Joey held up the toilet brush with a look of prideful discovery on his face. "Did you know they make a brush to clean the toilet? And that this is not a back scratcher for when you're in the shower?"
Chandler shuddered at the image his friend had put in his head and walked into the kitchen.
"Joe, can I talk to you for a minute?"
Joey nodded, discarded the brush, and stepped out of the bathroom. Once he walked around the counter and into the kitchen, Chandler spoke low as he leaned towards Joey, keeping his eyes on Monica and Rachel to ensure they did not overhear him.
"Hey. Just how long is this going to go on? We can't keep living like this."
"I know. The other day, Rachel had all her thongs right there on top of her laundry basket." Joey shook his head, flashing Chandler a knowing look.
"That's not what I am talking about Joe. I mean the clutter, the crowding, the chores."
"Yeah. That stuff too." Joey looked off and then back at Chandler. "Ooo, maybe you should say something."
"What? Why?"
"Well, you're usually getting on everyone's nerves anyway, and besides, I'm scared of Monica."
"Well. You made this mess. You have to clean it up!"
Joey angrily pointed in the direction of the bathroom. "Oh, I'm cleaning up all right."
Chandler gestured with his hands for a truce and then spied the newspaper on the counter. "That's it. We should start looking through the classifieds for them. You know, circle a few listings, give them a push."
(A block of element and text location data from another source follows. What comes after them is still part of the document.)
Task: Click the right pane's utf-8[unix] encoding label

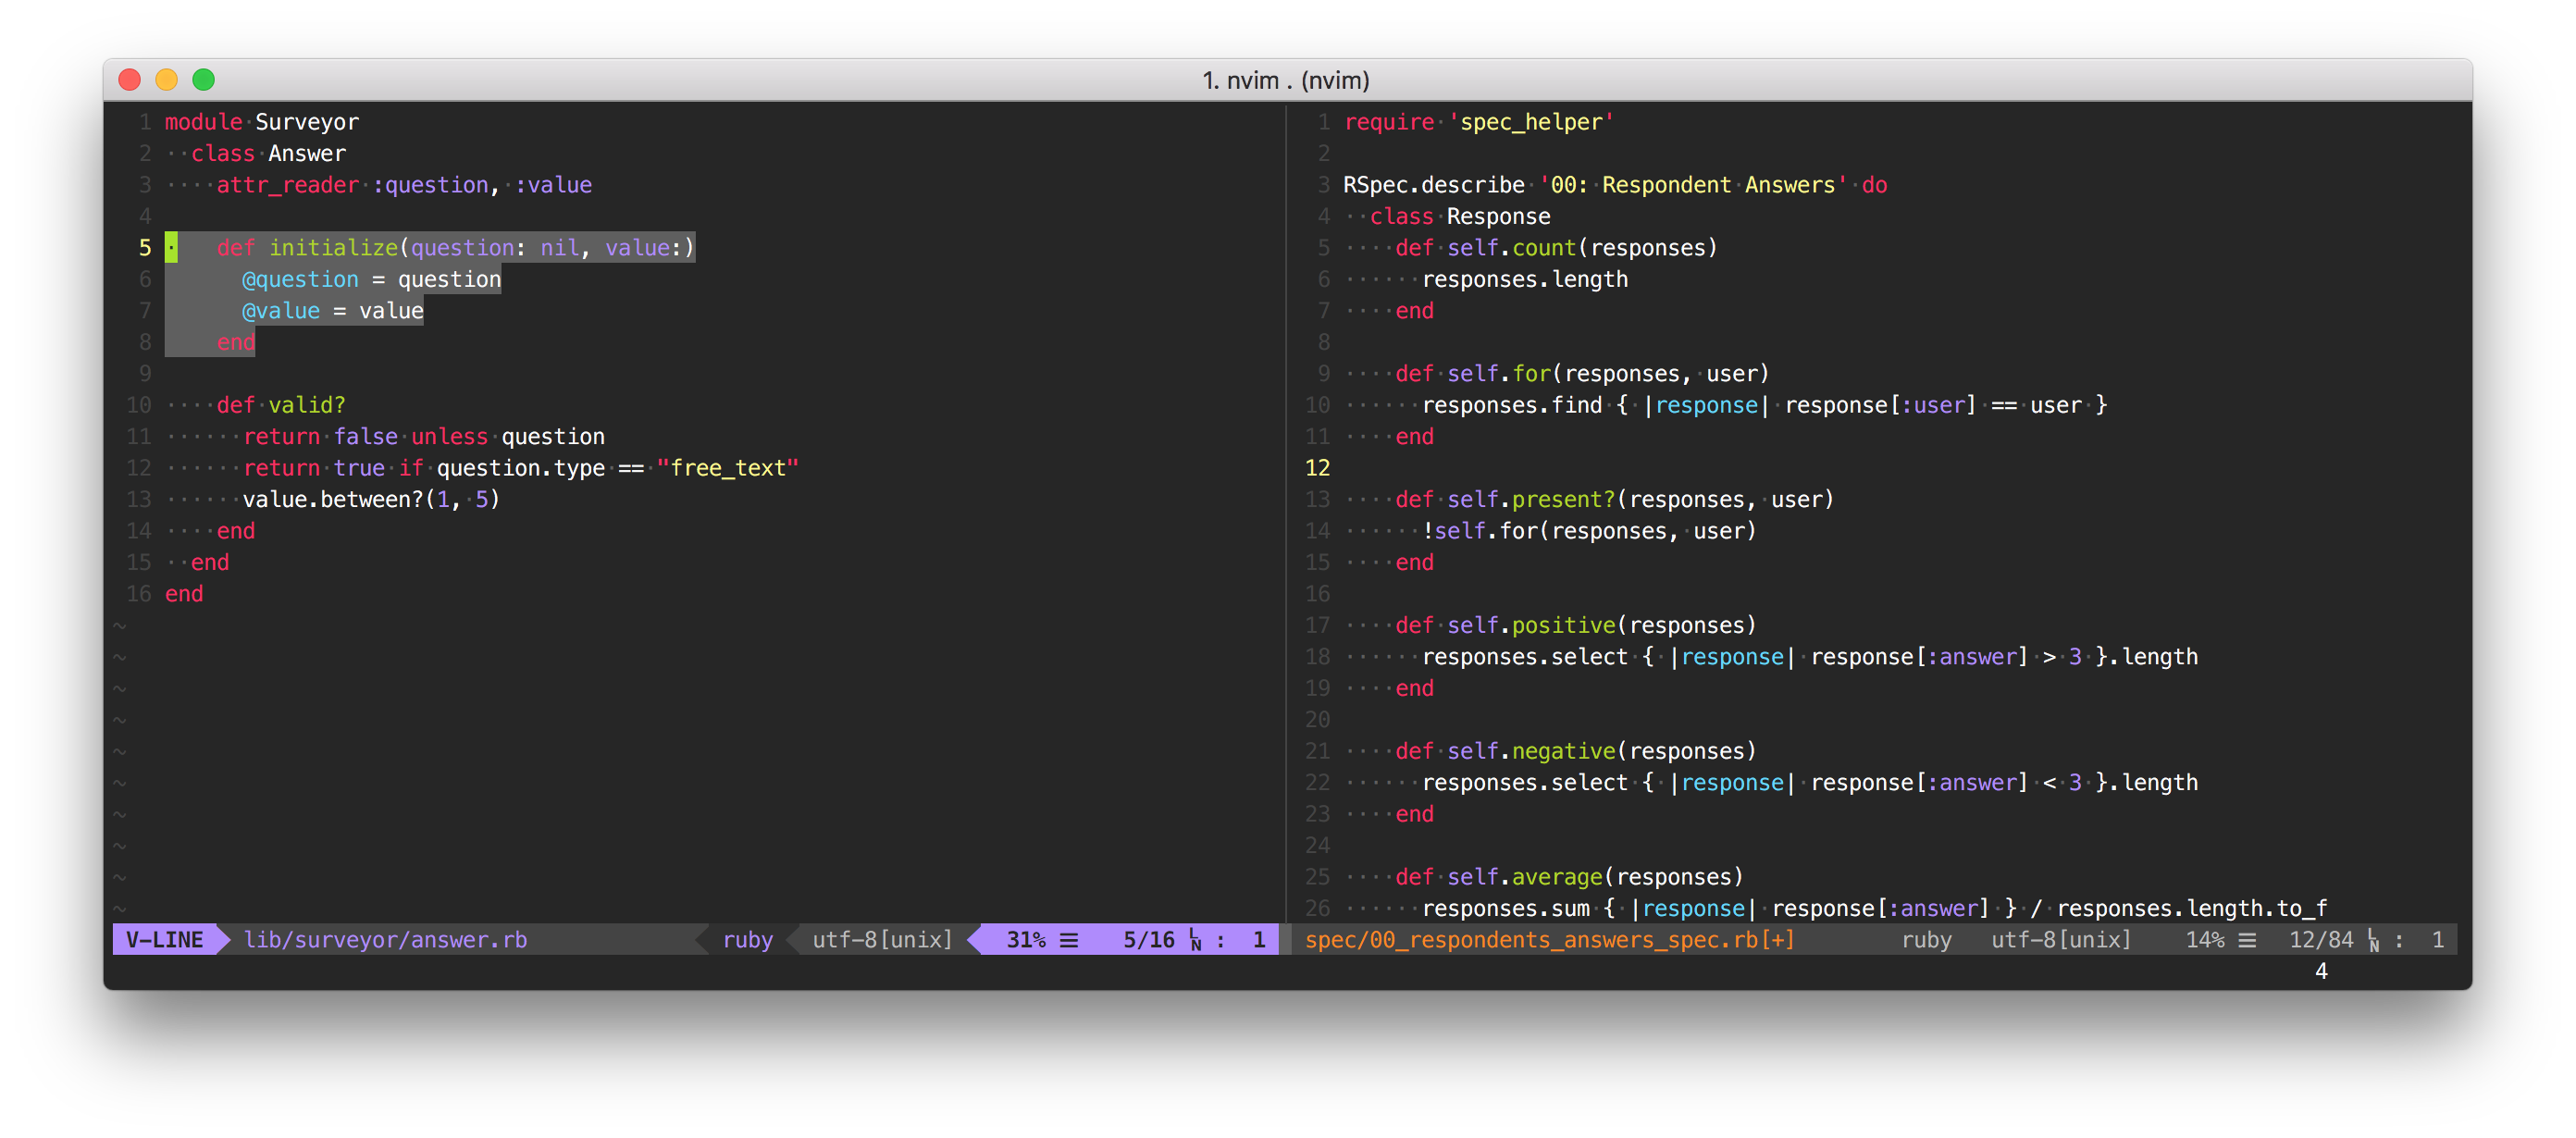Action: (2060, 940)
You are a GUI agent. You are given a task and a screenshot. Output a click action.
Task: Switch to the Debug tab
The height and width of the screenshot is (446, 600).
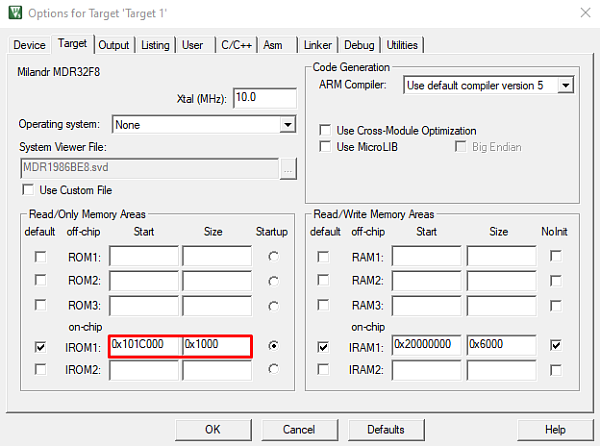point(359,45)
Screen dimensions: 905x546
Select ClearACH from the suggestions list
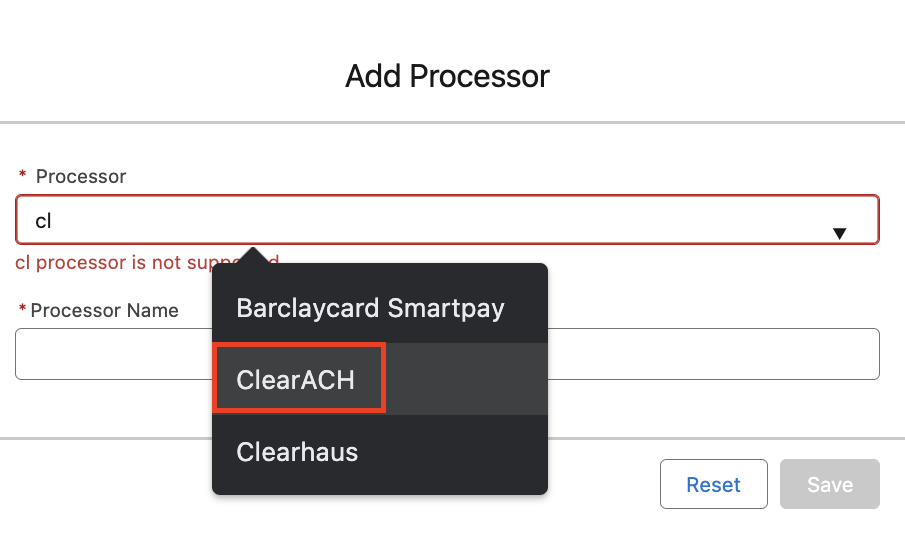(x=296, y=379)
"Yeah. That's a good idea." He excitedly patted Chandler on the back. "Now. Do you think we can talk them into leaving us all the furniture? I am starting to like having a table to eat on again."
"Joey!"
Joey turned quick on his heels and scurried away from the bathroom. "What? You said come in."
Rachel poked her head out of the door, hiding her wet naked body from view. "I said don't come in. Don't! As in do not!"
Joey nodded slowly. "Oh. That makes more sense seeing how you were naked and all. Why didn't you put on a towel?"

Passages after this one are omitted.